● TASK PROMPT:
Give the stretch of records from the start through the line containing "will [1237, 62]." as a two-column CSV with the headers instruction and reply. Use one row per record, with its text and its answer each in a single quoted field and any line breaks turned into spaces.
--*--
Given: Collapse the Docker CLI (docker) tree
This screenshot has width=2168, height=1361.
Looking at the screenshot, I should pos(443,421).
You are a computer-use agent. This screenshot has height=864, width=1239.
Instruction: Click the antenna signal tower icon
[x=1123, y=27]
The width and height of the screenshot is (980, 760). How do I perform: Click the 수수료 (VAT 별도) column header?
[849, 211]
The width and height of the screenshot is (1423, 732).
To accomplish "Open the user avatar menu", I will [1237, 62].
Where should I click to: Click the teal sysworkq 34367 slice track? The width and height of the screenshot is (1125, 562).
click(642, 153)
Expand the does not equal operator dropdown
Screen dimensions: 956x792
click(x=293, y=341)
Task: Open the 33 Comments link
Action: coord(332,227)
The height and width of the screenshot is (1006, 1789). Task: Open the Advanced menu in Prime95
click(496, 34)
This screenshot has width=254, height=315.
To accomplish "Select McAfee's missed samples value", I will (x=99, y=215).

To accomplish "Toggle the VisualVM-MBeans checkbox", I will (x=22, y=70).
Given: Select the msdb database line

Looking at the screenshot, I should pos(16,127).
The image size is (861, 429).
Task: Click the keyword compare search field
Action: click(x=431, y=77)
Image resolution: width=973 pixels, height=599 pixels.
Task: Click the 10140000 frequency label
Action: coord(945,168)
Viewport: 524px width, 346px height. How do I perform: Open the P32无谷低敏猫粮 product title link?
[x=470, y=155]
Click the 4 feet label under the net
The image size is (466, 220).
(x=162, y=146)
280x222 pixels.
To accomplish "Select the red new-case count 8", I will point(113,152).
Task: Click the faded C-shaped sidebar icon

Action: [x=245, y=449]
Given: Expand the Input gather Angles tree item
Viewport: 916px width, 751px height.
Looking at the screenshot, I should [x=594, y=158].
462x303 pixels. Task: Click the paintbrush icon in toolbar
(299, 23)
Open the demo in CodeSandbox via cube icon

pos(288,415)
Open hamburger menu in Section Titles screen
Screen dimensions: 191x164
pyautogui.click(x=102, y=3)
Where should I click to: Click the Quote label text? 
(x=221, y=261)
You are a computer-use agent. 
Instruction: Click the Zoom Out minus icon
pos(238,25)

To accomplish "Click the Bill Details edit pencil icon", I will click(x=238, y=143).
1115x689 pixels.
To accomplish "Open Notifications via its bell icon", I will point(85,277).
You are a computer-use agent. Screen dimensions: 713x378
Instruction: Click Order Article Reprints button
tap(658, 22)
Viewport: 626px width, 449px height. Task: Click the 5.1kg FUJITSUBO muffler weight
--*--
● EXERCISE ANSWER:
instruction,reply
"Given: Collapse the Docker CLI (docker) tree This screenshot has width=2168, height=1361.","Looking at the screenshot, I should pos(443,421)."
"You are a computer-use agent. This screenshot has height=864, width=1239. Instruction: Click the antenna signal tower icon","[x=1123, y=27]"
"The width and height of the screenshot is (980, 760). How do I perform: Click the 수수료 (VAT 별도) column header?","[849, 211]"
"The width and height of the screenshot is (1423, 732). To accomplish ""Open the user avatar menu"",","I will [1237, 62]."